Hayao Miyazaki nasceu a 5 de janeiro de 1941 em Bunkyo, subdistrito de Tóquio, no Japão, em vésperas da entrada do seu país na Segunda Guerra Mundial. O seu pai trabalhava numa fábrica de aviões, propriedade do seu tio, denominada Miyazaki Planes. O contacto indireto que teve, desta forma, com o conflito bélico acender-lhe-ia a sua parte mais pacifista e moralista diante da existência da guerra. A sua mãe, mulher reservada e inteligente, tornou-se a inspiração para, entre outras personagens femininas, a protagonista de “Castle in the Sky” (1986). A guerra forçou também a uma atitude mais nómada, tendo a família vivido em várias cidades do país. No período escolar de Miyazaki, a sua mãe foi vítima de uma tuberculose espinal, que a acamou durante nove anos.

Num período bastante complicado da vida do jovem, este não seria esquecido na sua carreira cinematográfica, com “My Neighbor Totoro” (1988) a expressar parte das dores sentidas durante esta fase. Todas estas referências acabam por fazer do cineasta alguém com um cariz algo autobiográfico nos seus empreendimentos na sétima arte. No entanto, a sua paixão pelo cinema só despertaria em 1958, no seu último ano em Toyotama High, escola secundária que frequentou. Ao assistir a “Panda and the Magic Serpent” (1958), de Taiji Yabushita, o japonês sentiu o seu coração palpitar pela animação cinematográfica. Foi aí que, em paralelo com o ingresso em Ciências Políticas e Economia na Universidade Gakushuin, deu forma à sua imaginação, com desenho de aviões e de aeronaves que havia visto na empresa da sua família. Durante o tempo académico, frequentou um clube de pesquisa de literatura infantil e, com a inspiração consumada, consegue um emprego na Toei Animation, produtora responsável pelo primeiro filme de animação que viu.

*INSTRUÇÕES DA TAREFA:* No texto sobre Hayao Miyazaki, que filme despertou a sua paixão pela animação cinematográfica em 1958?

*REGISTOS DE DADOS:*

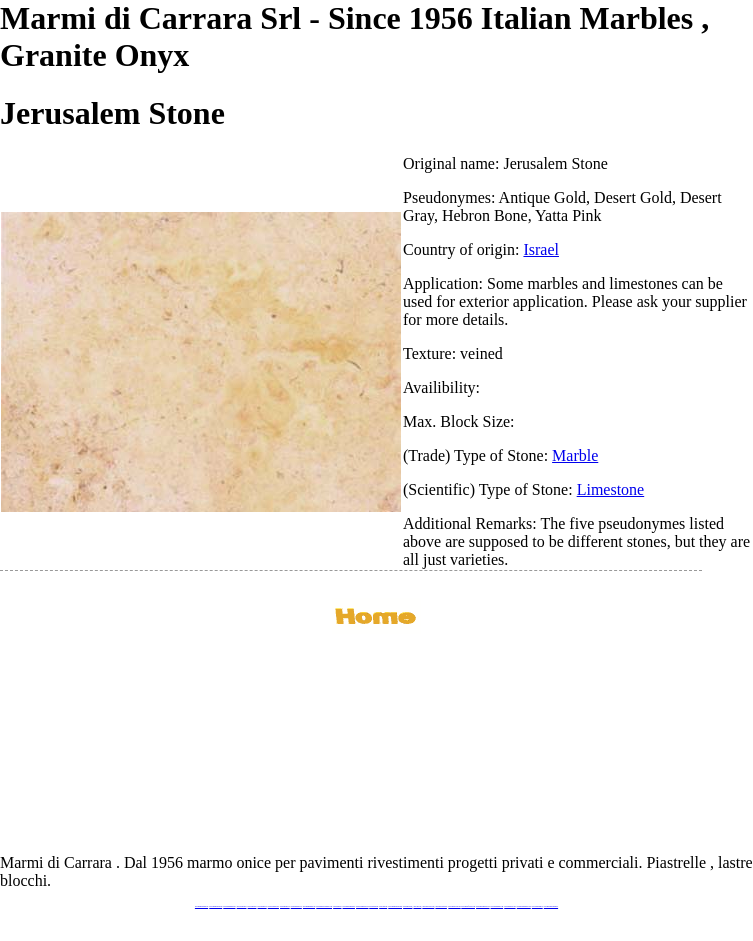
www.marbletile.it (285, 906)
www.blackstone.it (242, 906)
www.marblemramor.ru (349, 906)
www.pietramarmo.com (497, 906)
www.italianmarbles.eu (229, 906)
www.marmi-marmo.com (482, 906)
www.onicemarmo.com (362, 906)
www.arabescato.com (509, 906)
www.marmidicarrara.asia (395, 906)
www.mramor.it (337, 906)
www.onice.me (383, 906)
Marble (575, 455)
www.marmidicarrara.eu (215, 906)
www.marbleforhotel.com (468, 906)
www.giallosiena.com (441, 906)
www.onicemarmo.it (537, 906)
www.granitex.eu (262, 906)
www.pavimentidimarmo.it (551, 906)
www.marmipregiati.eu (309, 906)
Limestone (611, 489)
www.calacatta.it (252, 906)
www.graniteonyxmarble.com (324, 906)
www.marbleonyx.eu (296, 906)
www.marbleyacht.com (454, 906)
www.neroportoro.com (428, 906)
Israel (541, 249)
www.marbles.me (407, 906)
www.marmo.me (373, 906)
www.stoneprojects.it (273, 906)
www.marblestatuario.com (524, 906)
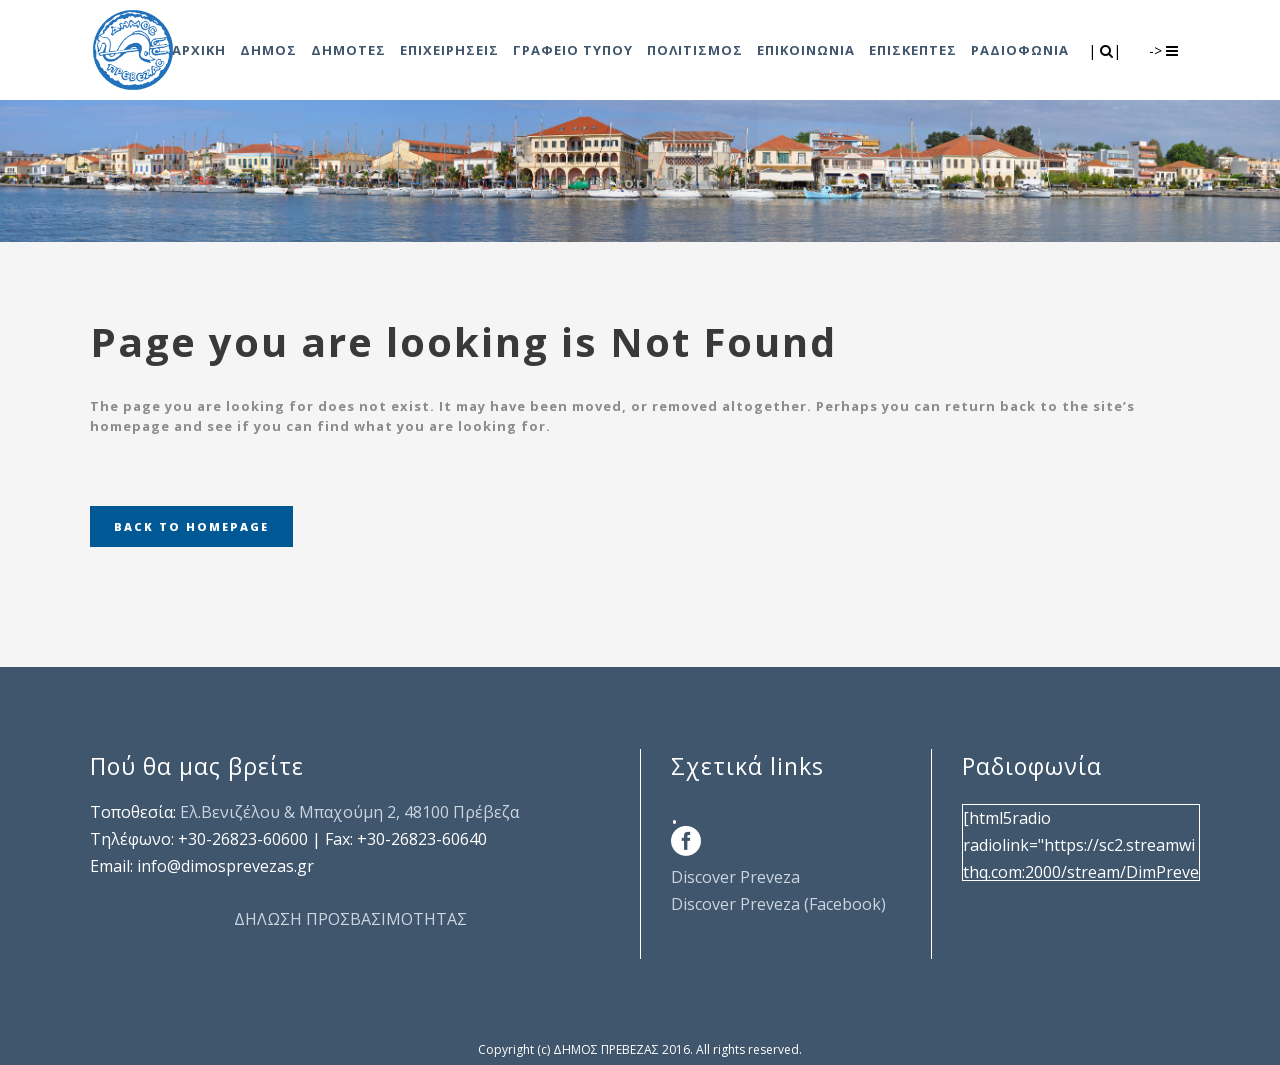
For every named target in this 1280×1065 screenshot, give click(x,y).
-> (1163, 50)
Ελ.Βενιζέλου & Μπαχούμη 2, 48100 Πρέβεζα (349, 812)
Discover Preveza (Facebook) (778, 904)
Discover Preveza (735, 877)
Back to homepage (191, 526)
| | (1106, 50)
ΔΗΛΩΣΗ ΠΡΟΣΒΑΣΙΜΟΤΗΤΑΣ (350, 919)
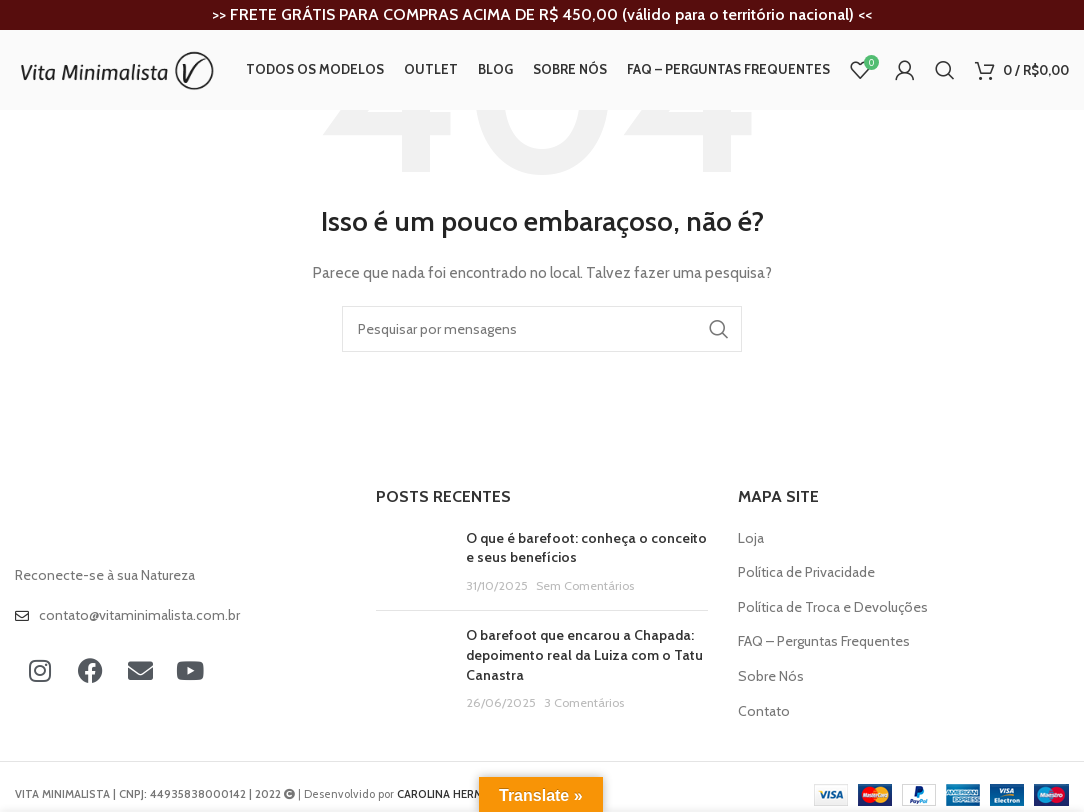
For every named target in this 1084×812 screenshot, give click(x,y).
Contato (764, 711)
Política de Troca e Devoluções (833, 607)
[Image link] (125, 520)
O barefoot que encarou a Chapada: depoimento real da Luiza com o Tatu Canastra (584, 654)
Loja (751, 538)
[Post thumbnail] (413, 562)
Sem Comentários (585, 585)
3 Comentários (584, 702)
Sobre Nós (771, 676)
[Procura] (945, 70)
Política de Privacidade (806, 572)
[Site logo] (115, 68)
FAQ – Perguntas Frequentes (824, 641)
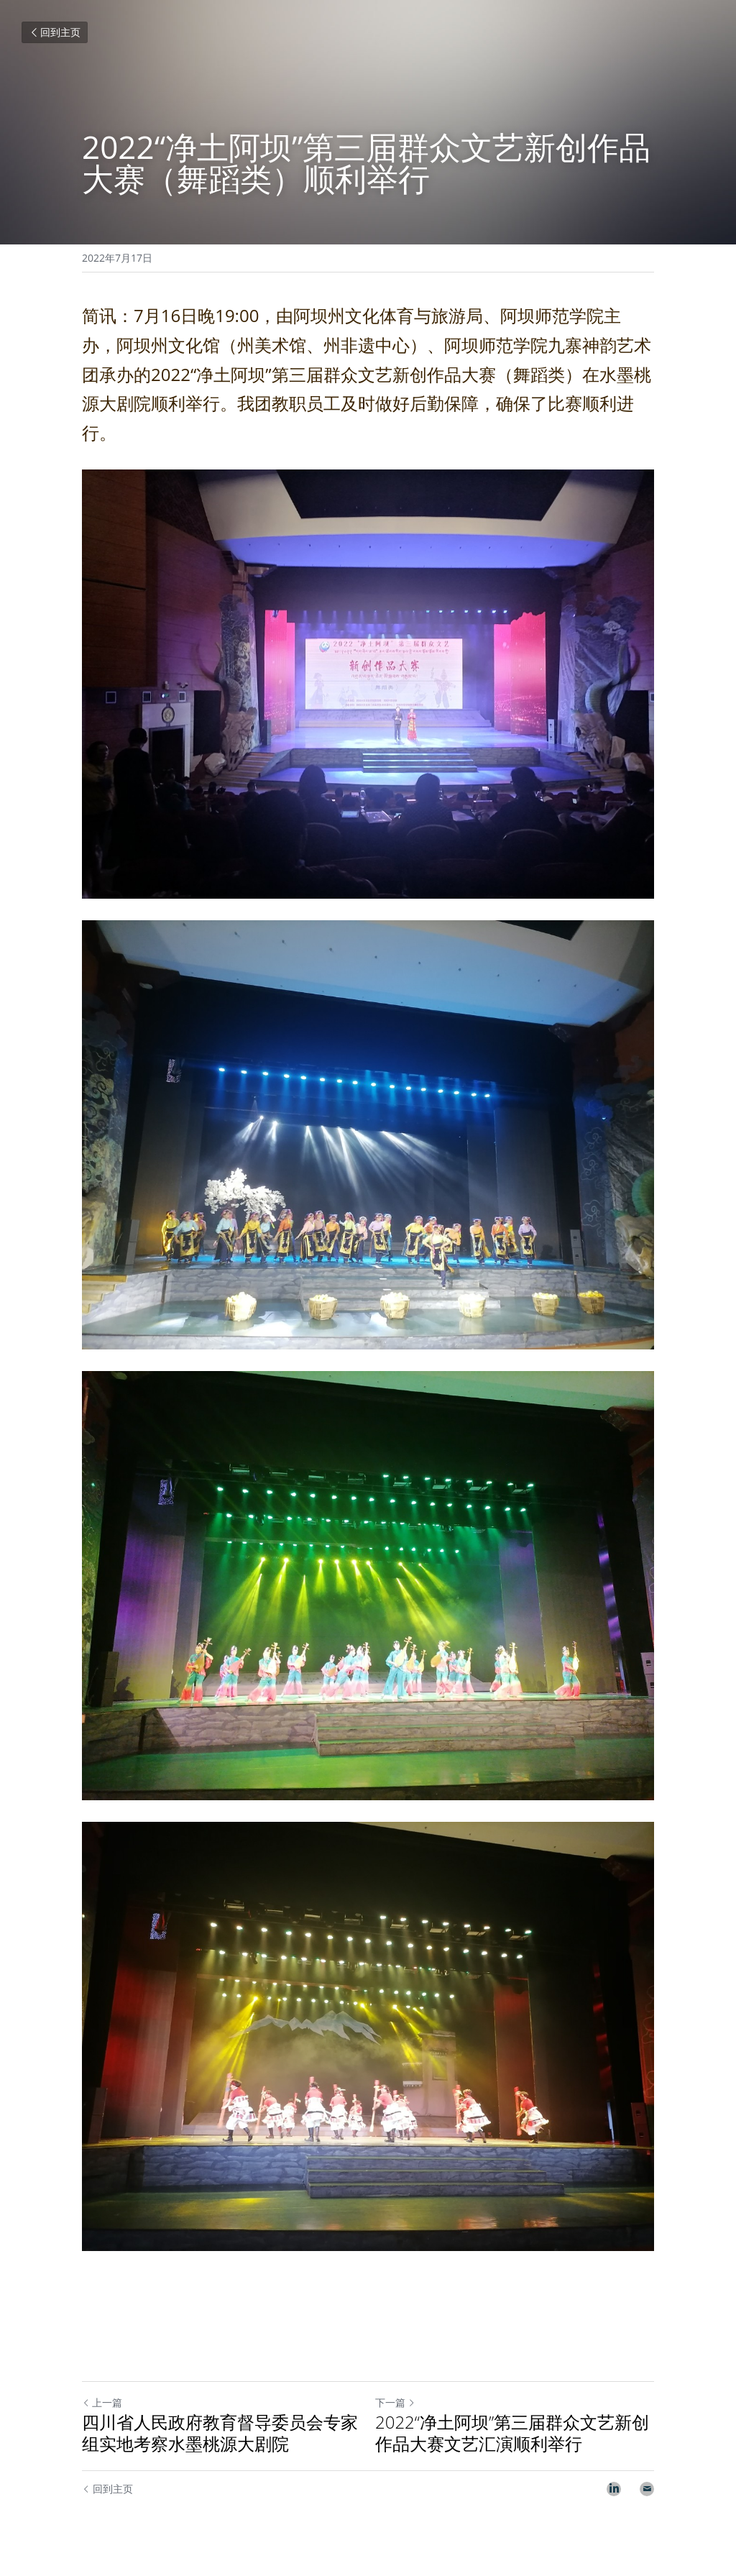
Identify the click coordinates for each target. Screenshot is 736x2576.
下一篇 (395, 2402)
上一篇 (102, 2402)
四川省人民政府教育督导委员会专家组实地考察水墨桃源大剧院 (220, 2432)
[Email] (647, 2489)
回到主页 (54, 32)
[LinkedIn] (614, 2489)
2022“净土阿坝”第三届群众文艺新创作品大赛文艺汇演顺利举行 (512, 2432)
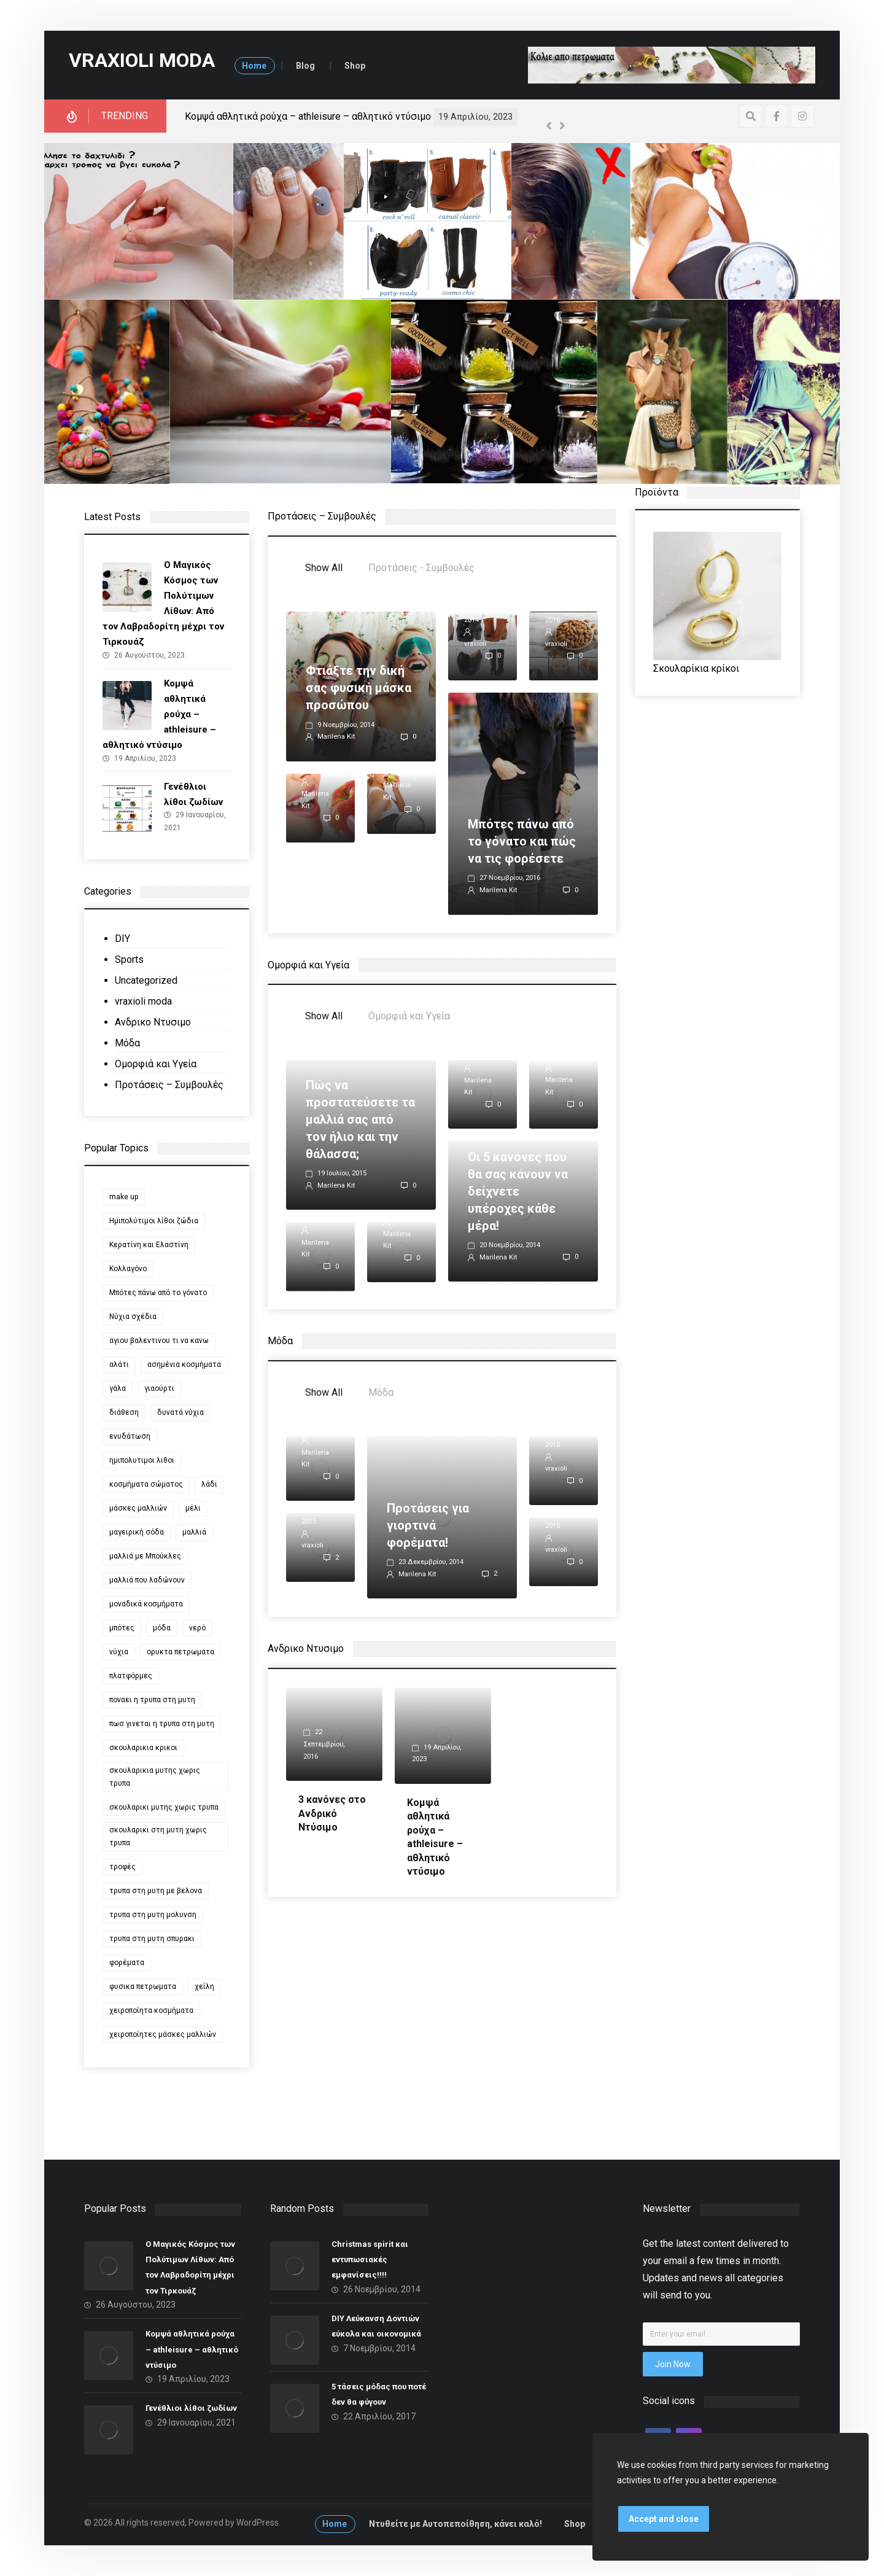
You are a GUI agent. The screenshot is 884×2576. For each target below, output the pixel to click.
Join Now (673, 2364)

*RESPOSTA:* “Panda and the Magic Serpent” (1958), de Taiji Yabushita.